SpaceBlender: Creating Context-Rich Collaborative Spaces Through Generative 3D Scene Blending
Nels Numan, Shwetha Rajaram, Balasaravanan Thoravi Kumaravel, Nicolai Marquardt, Andrew D. Wilson
2024-09-24

Summary
This paper introduces SpaceBlender, a new system that uses generative AI to create virtual reality (VR) environments that blend users' real-world surroundings with digital spaces. It aims to make collaborative tasks in VR more effective by incorporating the user's physical context.
What's the problem?
Current VR systems often create artificial environments that don't consider the user's actual surroundings, making it difficult for people to collaborate effectively in virtual spaces. This lack of context can lead to a disconnect between the user and the virtual environment, reducing the effectiveness of collaborative tasks.
What's the solution?
To solve this problem, the researchers developed SpaceBlender, which takes 2D images of a user's physical environment and transforms them into rich 3D virtual spaces.

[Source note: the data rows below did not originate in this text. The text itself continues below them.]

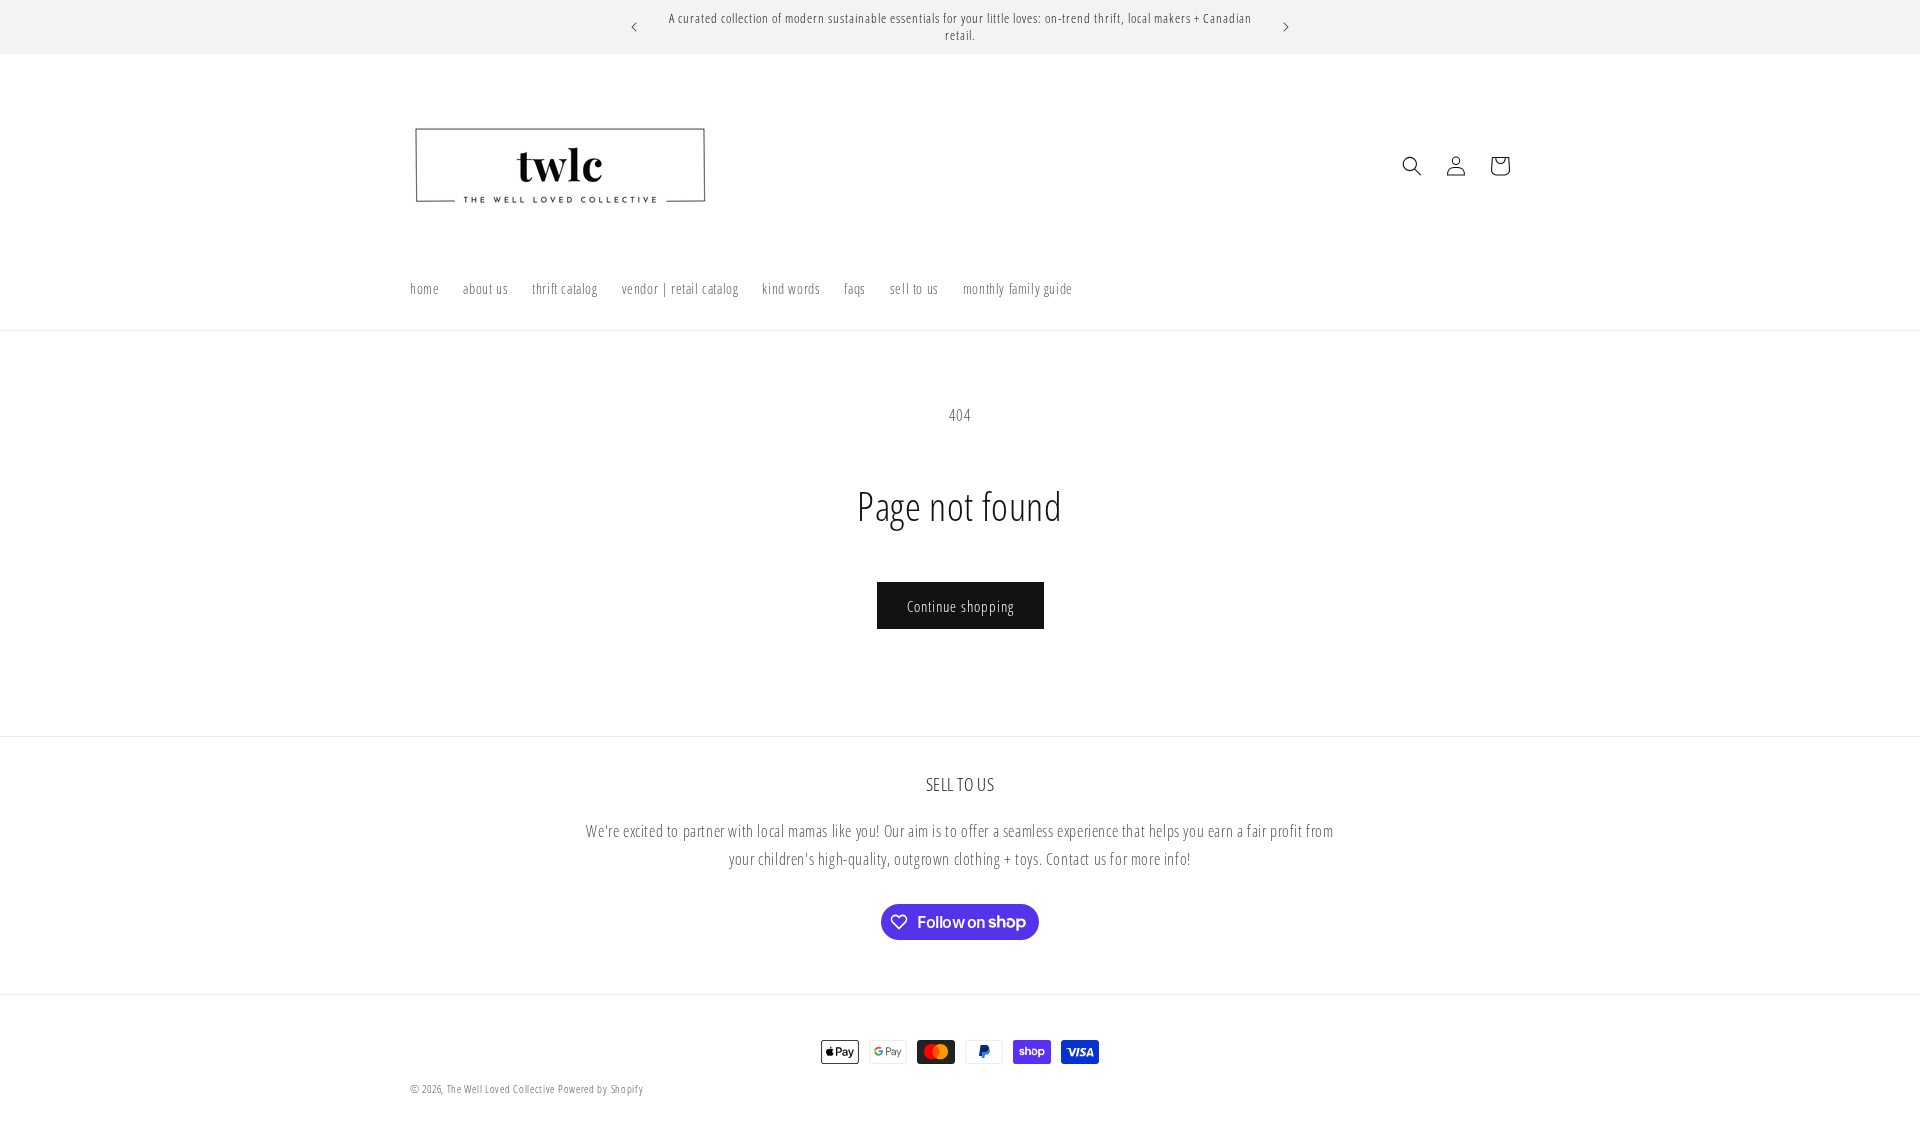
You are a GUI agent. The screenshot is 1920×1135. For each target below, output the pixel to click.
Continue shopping (960, 606)
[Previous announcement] (634, 27)
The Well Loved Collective (502, 1088)
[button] (1412, 166)
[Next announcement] (1286, 27)
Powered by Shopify (601, 1088)
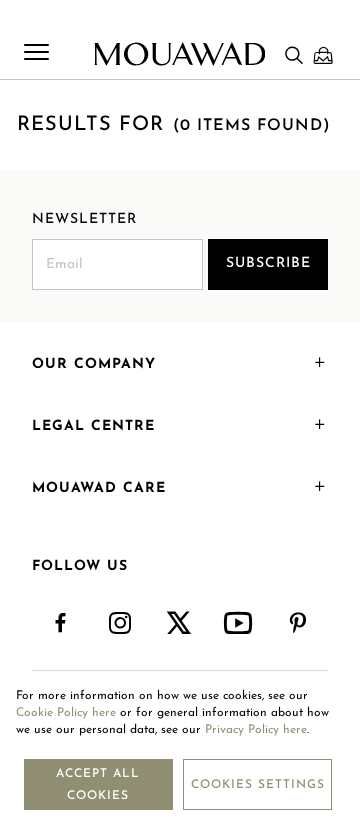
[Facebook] (61, 624)
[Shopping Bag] (323, 55)
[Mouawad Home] (179, 54)
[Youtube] (239, 624)
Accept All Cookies (98, 785)
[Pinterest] (298, 624)
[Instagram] (120, 624)
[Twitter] (179, 624)
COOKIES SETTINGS (258, 785)
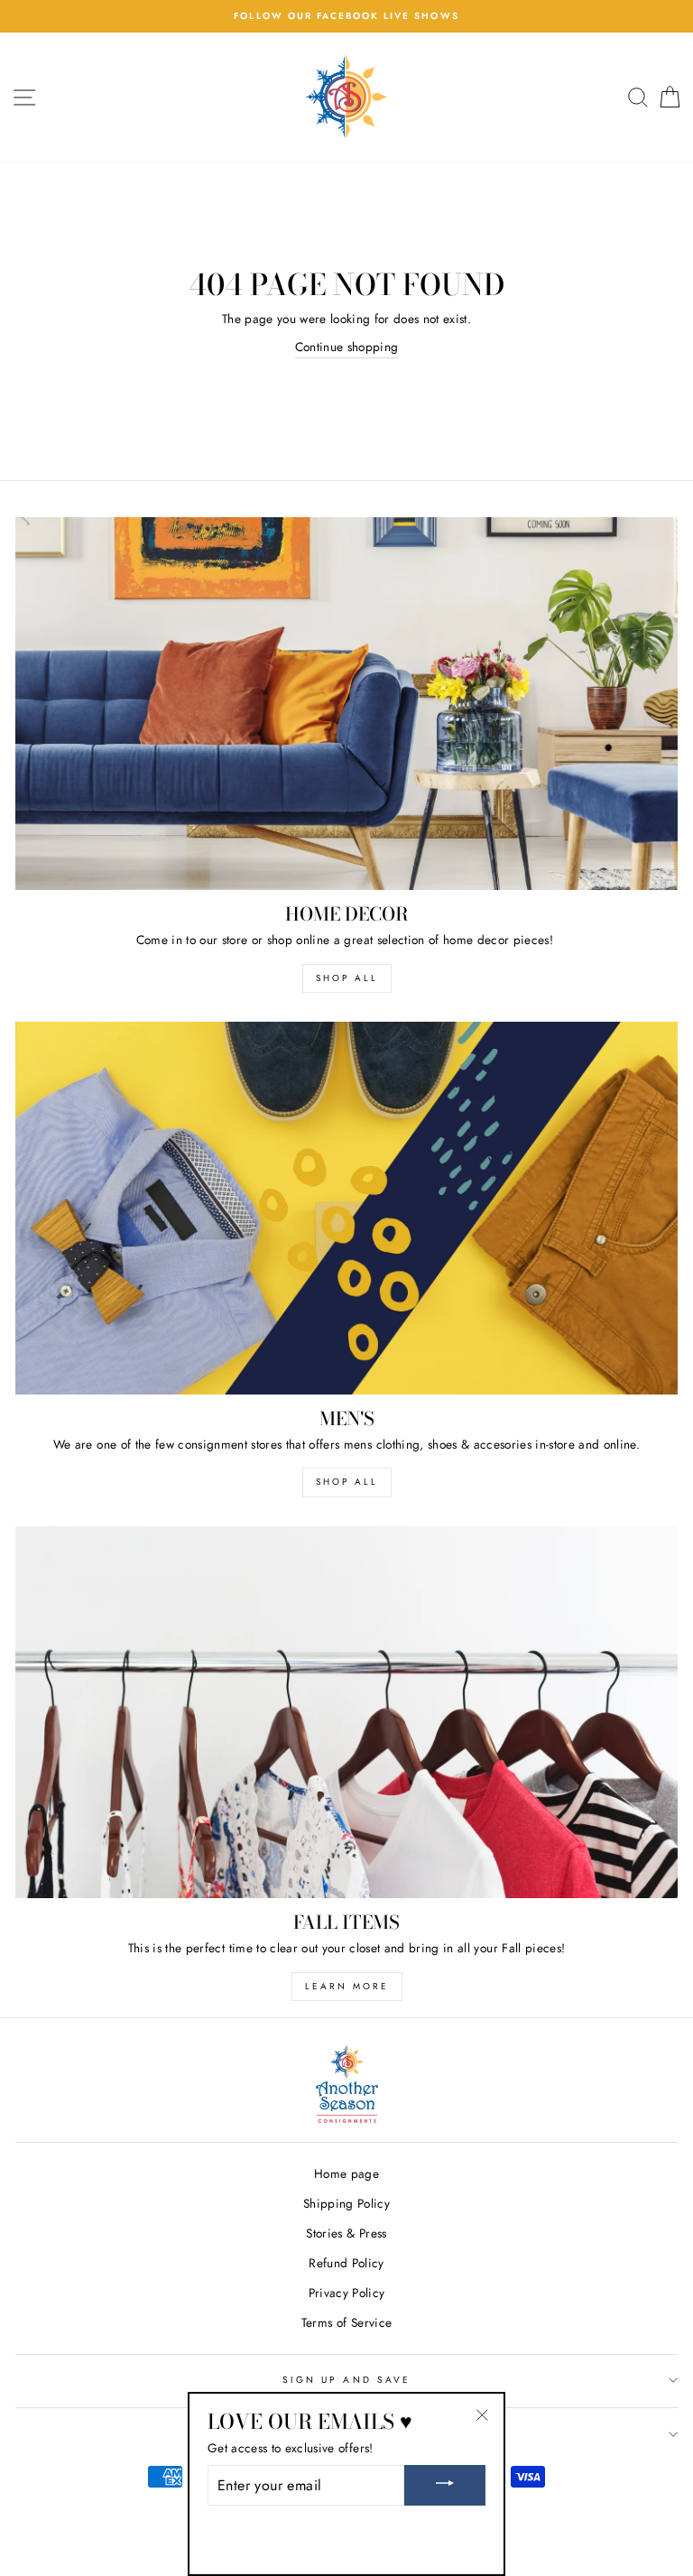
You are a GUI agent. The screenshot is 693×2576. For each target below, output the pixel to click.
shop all (347, 978)
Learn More (347, 1986)
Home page (346, 2173)
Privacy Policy (347, 2293)
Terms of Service (346, 2322)
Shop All (347, 1481)
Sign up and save (346, 2379)
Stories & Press (346, 2233)
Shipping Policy (346, 2203)
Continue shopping (347, 347)
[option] (346, 16)
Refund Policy (346, 2263)
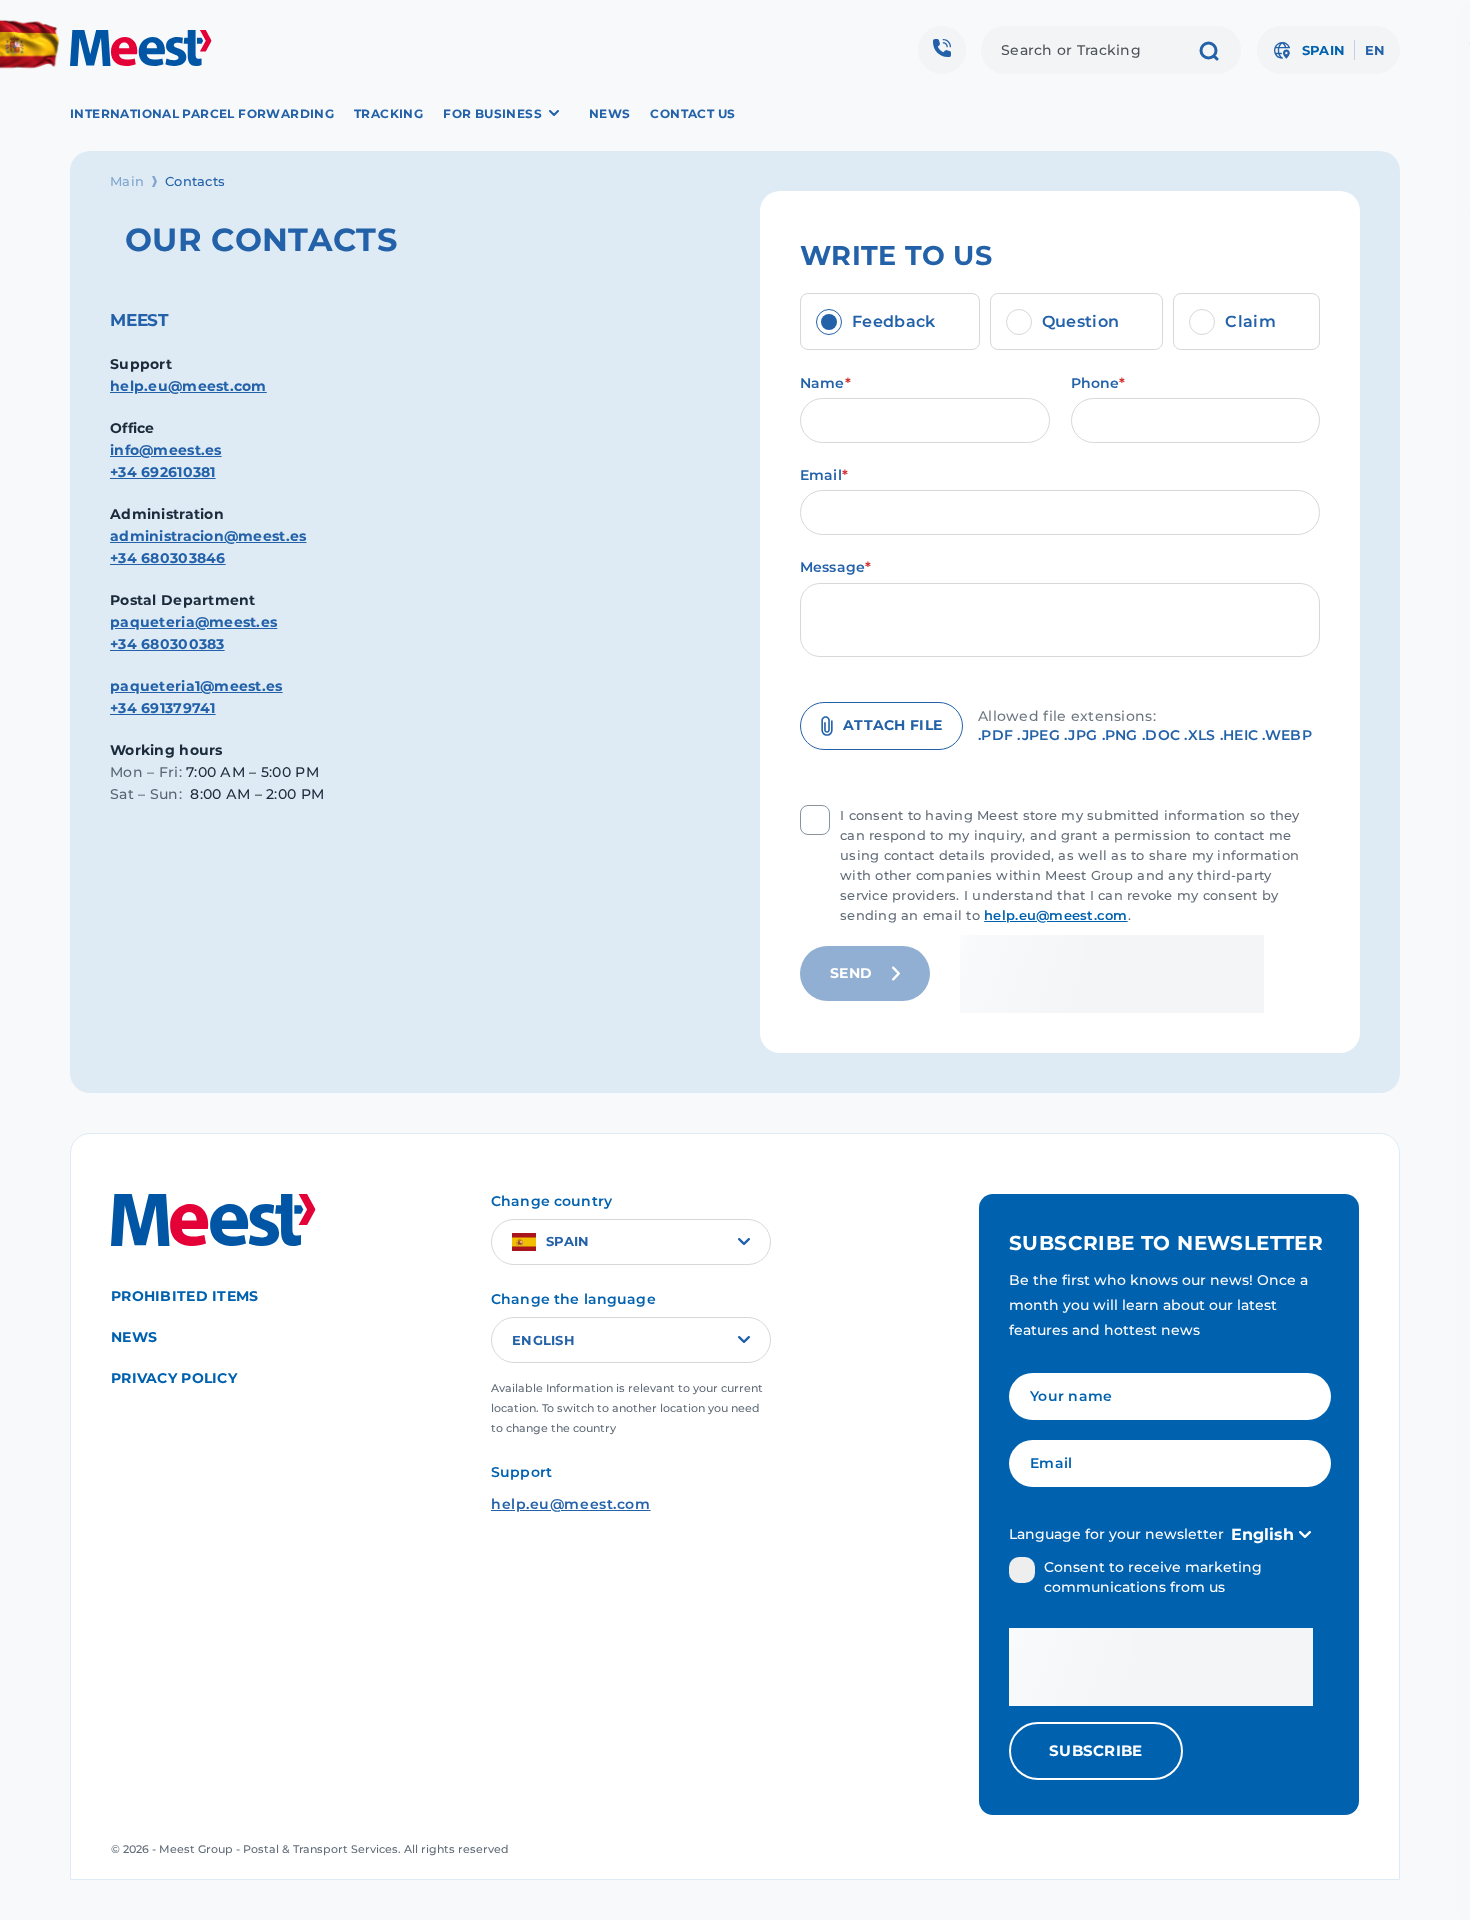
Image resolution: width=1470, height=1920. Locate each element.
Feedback (894, 321)
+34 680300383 (167, 644)
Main (127, 181)
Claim (1250, 321)
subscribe (1096, 1750)
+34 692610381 (163, 472)
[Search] (1209, 53)
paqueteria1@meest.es (196, 686)
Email (824, 475)
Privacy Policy (174, 1378)
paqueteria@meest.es (193, 622)
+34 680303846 (168, 558)
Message (835, 567)
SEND (851, 973)
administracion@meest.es (208, 536)
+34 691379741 (163, 708)
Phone (1098, 383)
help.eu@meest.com (188, 386)
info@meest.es (166, 450)
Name (825, 383)
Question (1081, 321)
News (610, 113)
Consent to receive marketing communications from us (1153, 1577)
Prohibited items (184, 1296)
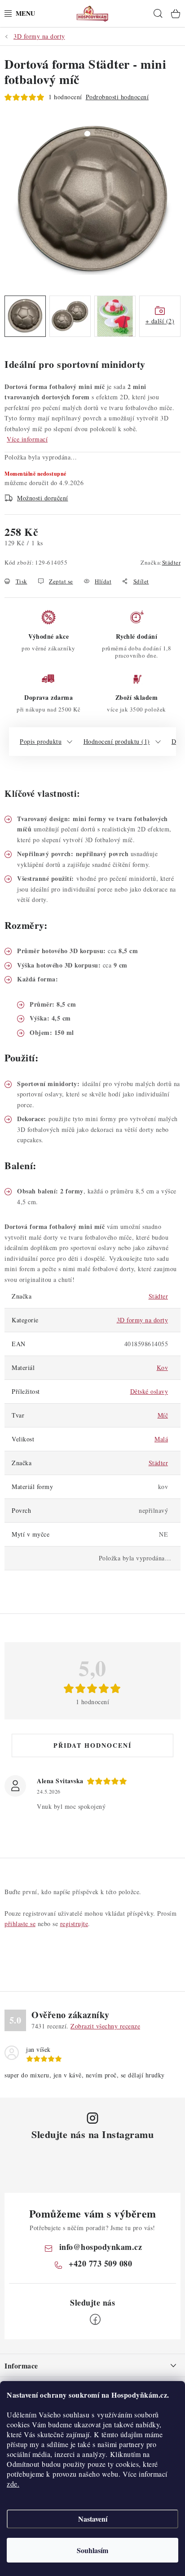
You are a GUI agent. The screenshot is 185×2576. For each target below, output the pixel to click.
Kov (162, 1367)
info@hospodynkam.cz (100, 2247)
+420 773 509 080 (100, 2263)
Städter (171, 562)
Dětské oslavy (149, 1391)
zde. (13, 2483)
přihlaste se (19, 1923)
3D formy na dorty (142, 1320)
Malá (161, 1439)
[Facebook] (95, 2319)
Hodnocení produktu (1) (117, 741)
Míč (163, 1415)
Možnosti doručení (42, 498)
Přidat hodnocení (92, 1745)
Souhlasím (92, 2550)
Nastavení (92, 2519)
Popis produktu (41, 741)
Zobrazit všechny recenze (105, 2026)
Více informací (27, 439)
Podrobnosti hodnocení (117, 97)
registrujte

The process involves several steps: estimating depth (how far away things are), aligning the shapes of objects, and filling in any gaps in the scene using advanced AI techniques. They tested SpaceBlender with participants performing collaborative tasks in VR and found that it provided a more familiar and context-aware experience compared to standard virtual environments.
Why it matters?
This research is important because it enhances how people interact in virtual reality, making it more natural and effective for teamwork. By creating environments that reflect users' real-world contexts, SpaceBlender can improve collaboration in various fields such as education, design, and remote work, leading to better outcomes in group projects.
Abstract
There is increased interest in using generative AI to create 3D spaces for Virtual Reality (VR) applications. However, today's models produce artificial environments, falling short of supporting collaborative tasks that benefit from incorporating the user's physical context. To generate environments that support VR telepresence, we introduce SpaceBlender, a novel pipeline that utilizes generative AI techniques to blend users' physical surroundings into unified virtual spaces. This pipeline transforms user-provided 2D images into context-rich 3D environments through an iterative process consisting of depth estimation, mesh alignment, and diffusion-based space completion guided by geometric priors and adaptive text prompts. In a preliminary within-subjects study, where 20 participants performed a collaborative VR affinity diagramming task in pairs, we compared SpaceBlender with a generic virtual environment and a state-of-the-art scene generation framework, evaluating its ability to create virtual spaces suitable for collaboration. Participants appreciated the enhanced familiarity and context provided by SpaceBlender but also noted complexities in the generative environments that could detract from task focus. Drawing on participant feedback, we propose directions for improving the pipeline and discuss the value and design of blended spaces for different scenarios.